On London’s ICE Futures Europe Exchange, November futures for Brent crude oil advanced 61 cents (0.54 percent) to $114.18/bbl. (NYSEARCA:BNO).
December gold futures climbed $18.40 (1.34 percent) to $1,391.40 per ounce (NYSEARCA:GLD). Supply and Demand Metrics Suggest a Bright Future for Gold Ahead
Transports were stuck in dry-dock on Friday, as the Dow Jones Transportation Average (NYSEARCA:IYT) declined 0.24 percent.
In Japan, stocks fell as investors decided to take their profits and run after four positive sessions. The yen strengthened to 99.72 per dollar just before Friday’s closing bell in Tokyo. A stronger yen causes Japanese exports to be less competitively priced in foreign markets (NYSEARCA:FXY). The Nikkei 225 Stock Average sank 1.45 percent to 13,860 (NYSEARCA:EWJ).
In China, the shipping sector led a healthy advance on expectations that the Shanghai Free-Trade Zone, which was approved by the State Council in August, will open before the end of September. The Shanghai Composite Index surged 0.83 percent 2,139 (NYSEARCA:FXI). Hong Kong’s Hang Seng Index advanced 0.10 percent to end the session at 22,621 (NYSEARCA:EWH).
In Europe, the major stock indices advanced from a relatively flat trading session after the release of America’s downbeat non-farm payrolls report raised hopes that the taper of our quantitative easing program would not begin this month (NYSEARVA:VGK). The Euro STOXX 50 Index finished Friday’s session with a 1.05 percent jump to 2,803 – climbing further above its 50-day moving average of 2,746. Its Relative Strength Index is 54.92 (NYSEARCA:FEZ).
Technical indicators revealed that the S&P 500 failed to break above its 50-day moving average of 1,664 after finishing Friday’s session with a 0.01 percent advance to 1,655. At this point, a head-and-shoulders pattern is still present on the S&P chart, from the period beginning in early May through the present. The S&P will need to cross above its 50-day MA to break the neckline of the pattern. It almost did so on Friday. (There already had been a pinhead-and-shoulders pattern running from the period beginning on July 10 through August 16.) Its Relative Strength Index rose from 48.48 to 48.52. Although the MACD is below the zero line, it is headed back upward and is poised to cross above the signal line. If it does so, the move will be seen as an indication of a likely advance.
For Friday, four sectors were in positive territory, four sectors were in negative territory and the financial sector was unchanged, making it an even split. The utilities sector led the group with a 0.71 percent advance.

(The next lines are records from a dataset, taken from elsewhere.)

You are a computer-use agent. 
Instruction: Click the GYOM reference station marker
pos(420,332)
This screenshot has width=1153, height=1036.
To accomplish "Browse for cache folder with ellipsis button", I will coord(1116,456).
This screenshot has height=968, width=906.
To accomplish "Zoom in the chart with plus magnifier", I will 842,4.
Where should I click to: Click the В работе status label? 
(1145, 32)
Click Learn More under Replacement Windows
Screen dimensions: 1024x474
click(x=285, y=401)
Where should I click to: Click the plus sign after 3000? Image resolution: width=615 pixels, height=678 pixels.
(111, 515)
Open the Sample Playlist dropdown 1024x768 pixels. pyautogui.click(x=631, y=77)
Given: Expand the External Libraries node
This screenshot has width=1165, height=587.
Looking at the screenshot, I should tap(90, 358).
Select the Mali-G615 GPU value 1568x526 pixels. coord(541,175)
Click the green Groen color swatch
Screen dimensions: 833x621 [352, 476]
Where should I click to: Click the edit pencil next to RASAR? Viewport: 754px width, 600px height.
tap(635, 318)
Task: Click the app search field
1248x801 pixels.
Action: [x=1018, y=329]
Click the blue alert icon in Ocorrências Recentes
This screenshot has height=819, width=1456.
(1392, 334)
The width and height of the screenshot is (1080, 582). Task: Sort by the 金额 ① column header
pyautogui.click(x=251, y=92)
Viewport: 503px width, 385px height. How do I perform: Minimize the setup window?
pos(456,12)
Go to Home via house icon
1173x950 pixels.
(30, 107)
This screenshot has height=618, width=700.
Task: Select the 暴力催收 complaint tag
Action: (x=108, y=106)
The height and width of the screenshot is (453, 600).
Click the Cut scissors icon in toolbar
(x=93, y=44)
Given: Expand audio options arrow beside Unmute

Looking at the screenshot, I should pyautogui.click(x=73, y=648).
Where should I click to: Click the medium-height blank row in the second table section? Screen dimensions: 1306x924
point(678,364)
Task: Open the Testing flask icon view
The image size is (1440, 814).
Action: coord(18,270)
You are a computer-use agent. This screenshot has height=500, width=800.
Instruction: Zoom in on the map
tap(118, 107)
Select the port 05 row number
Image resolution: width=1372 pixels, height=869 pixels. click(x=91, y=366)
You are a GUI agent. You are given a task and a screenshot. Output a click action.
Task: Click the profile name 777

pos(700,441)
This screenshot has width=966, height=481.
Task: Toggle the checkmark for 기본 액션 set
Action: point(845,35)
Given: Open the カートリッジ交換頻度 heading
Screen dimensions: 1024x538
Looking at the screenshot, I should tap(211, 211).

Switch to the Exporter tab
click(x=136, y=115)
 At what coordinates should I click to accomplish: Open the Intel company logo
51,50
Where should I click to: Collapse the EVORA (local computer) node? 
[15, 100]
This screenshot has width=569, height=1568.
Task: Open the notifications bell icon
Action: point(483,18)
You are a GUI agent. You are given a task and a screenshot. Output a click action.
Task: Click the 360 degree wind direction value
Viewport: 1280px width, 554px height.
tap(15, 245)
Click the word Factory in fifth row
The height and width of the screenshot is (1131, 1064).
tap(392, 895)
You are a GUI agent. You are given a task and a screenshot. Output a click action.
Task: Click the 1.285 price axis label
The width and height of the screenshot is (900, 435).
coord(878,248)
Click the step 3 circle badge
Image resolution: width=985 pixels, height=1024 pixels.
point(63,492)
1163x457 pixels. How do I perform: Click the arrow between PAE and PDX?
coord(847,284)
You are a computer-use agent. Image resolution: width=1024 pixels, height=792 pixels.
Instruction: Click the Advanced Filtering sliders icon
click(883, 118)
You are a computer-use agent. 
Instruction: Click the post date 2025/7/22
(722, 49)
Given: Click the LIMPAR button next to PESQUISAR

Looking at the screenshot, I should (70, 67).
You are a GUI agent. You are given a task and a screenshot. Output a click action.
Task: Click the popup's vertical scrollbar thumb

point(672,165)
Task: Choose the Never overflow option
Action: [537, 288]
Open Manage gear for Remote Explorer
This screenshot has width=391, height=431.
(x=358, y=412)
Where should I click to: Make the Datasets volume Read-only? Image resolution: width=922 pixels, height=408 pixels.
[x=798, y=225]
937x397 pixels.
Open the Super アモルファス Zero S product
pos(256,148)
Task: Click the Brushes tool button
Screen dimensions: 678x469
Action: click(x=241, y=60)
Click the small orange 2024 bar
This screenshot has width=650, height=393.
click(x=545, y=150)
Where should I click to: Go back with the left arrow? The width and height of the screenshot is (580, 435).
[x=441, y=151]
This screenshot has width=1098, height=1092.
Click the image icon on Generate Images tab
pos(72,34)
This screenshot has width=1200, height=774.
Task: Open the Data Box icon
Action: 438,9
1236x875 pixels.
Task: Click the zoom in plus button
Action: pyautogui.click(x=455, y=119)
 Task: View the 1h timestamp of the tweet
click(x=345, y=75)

Consumer Discretionary (NYSEARCA:XLY): -0.12%
Technology: (NYSEARCA:XLK): +0.06%
Industrials (NYSEARCA:XLI): -0.04%
Materials: (NYSEARCA:XLB): -0.12%
Energy (NYSEARCA:XLE): -0.01%
Financials: (NYSEARCA:XLF): unchanged
Utilities (NYSEARCA:XLU): +0.71%
Health Care: (NYSEARCA:XLV): +0.04%
Consumer Staples (NYSEARCA:XLP): +0.25%
Bottom line: Although stocks got a midday boost on expectations that the Septaper would not proceed due to the downbeat non-farm payrolls report, Vladimir Putin spoiled the party with his threat to assist Syria in the event of a U.S. attack.